Un homme était jugé par le tribunal correctionnel de Pau ce lundi 4 mai pour des faits de violences sur son fils sur une durée de sept années. Absent lors de l'audience, il risque de la prison ferme.
Des violences présumées sur sept ans
Pour cette audience, ni le prévenu ni la victime présumée ne se sont présentés. D'un côté, un mineur terrifié ; de l'autre, son père, qui conteste les accusations et n'a pas comparu devant le juge et ses assesseurs. De 2016 à 2022, le garçon se plaint d'un calvaire qu'il aurait traversé dans le petit hameau de Lacarry-Arhan-Charritte-de-Haut, en Soule au Pays basque, où il vivait avec son géniteur, sa nouvelle conjointe et sa petite sœur.

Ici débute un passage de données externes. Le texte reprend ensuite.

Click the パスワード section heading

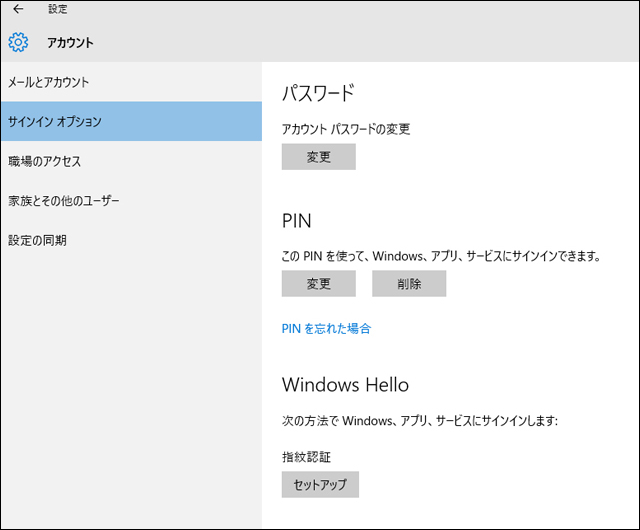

Durant ces années, selon l'avocat de la partie civile, « un climat de terreur régnait » dans la maison. C'est en 2023, après une plainte de la mère pour des coups que son ex-mari aurait infligés au jeune homme, que ce dernier a déroulé les sévices subis.
Des sévices d'une cruauté extrême
Le président du tribunal a énuméré les paroles de l'enfant : « Il m'a suspendu par les pieds à la fenêtre parce que je ne voulais pas me doucher » ; « il m'a enfermé dehors tout nu à 7 ans » ; « il m'a forcé à nettoyer les excréments de ma sœur avec la langue ». Des mots qui font froid dans le dos et qui, selon l'avocat, « témoignent d'un sadisme morbide », évoquant également des « baffes et des coups de pied ».

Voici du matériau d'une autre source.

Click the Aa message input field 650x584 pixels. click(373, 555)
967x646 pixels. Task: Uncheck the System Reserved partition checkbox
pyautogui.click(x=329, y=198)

Une ligne de défense qui s'effrite
Après le dépôt de plainte de la mère, le prévenu avait été interpellé et placé en garde à vue avec sa seconde ex-compagne. Celle-ci avait d'abord démenti les brutalités, estimant que l'enfant « racontait des histoires », une ligne partagée par le couple. Mais après la condamnation de l'homme pour violences conjugales en 2024, la quadragénaire a avoué avoir agi sous sa manipulation et avoir été témoin de certaines scènes décrites par le jeune.
Malgré ces éléments, le prévenu reste catégorique et nie en bloc. Pour lui, son fils et ses ex-compagnes inventent ces scénarios pour lui nuire. Actuellement employé dans un bar de Seignosse dans les Landes, il a choisi de ne pas être représenté au tribunal.
Des séquelles psychologiques lourdes
L'enfant présente de lourdes séquelles. Un rapport de l'unité médico-judiciaire de Pau fait état d'une personnalité sujette au stress, à des angoisses, avec des idées suicidaires et une grande crainte de recroiser son père. « Il aimerait avoir un couteau avec lui en permanence », illustre son avocat. Le ministère public a considéré qu'« un enfant ne pouvait pas inventer des choses pareilles » et a requis un an de prison ferme ainsi que le retrait de toutes responsabilités parentales. La décision a été mise en délibéré et pourrait être rendue dans le courant du mois de mai.